Posted: Thu Aug 05, 2010 9:04 am
by Shiru
The textures are messed on real HW. Long ago I've thought my cartridge is glitchy because of that, but later I've seen other cartridges, there the textures were messed as well.
Posted: Thu Aug 05, 2010 12:57 pm
by fox68k
Gigasoft wrote:DIVU doesn't set the N flag correctly when there is an overflow. The manual doesn't tell how it should be set, so someone has to test it on a real Mega Drive.
I found that putting $6D00 at location $EDEA fixes the problem. I don't know what to do about the messed up textures in the first room, though.

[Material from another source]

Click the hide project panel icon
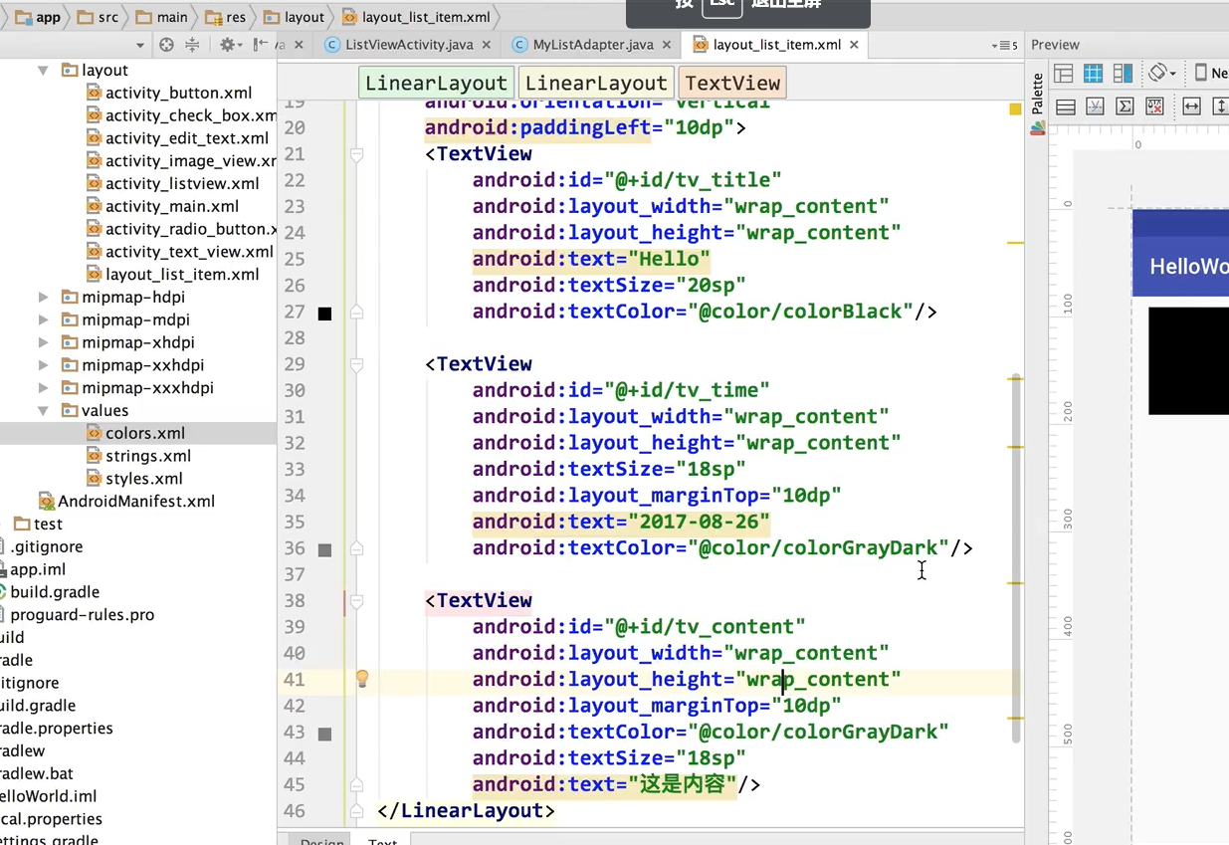 260,45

So I was wrong. DIVU is buggy. Thanks for your help.
By the way, how did you figure out?
Posted: Thu Aug 05, 2010 8:38 pm
by Gigasoft
It was using a negative value as a function table index, so I found out, using Gens' instruction logging feature, that the value was coming from that DIVU instruction, and that it was overflowing, so that the old value in the register was used, without N being set. Since there was a BMI afterwards, it was obvious that N was supposed to be set for the faces that shouldn't be displayed.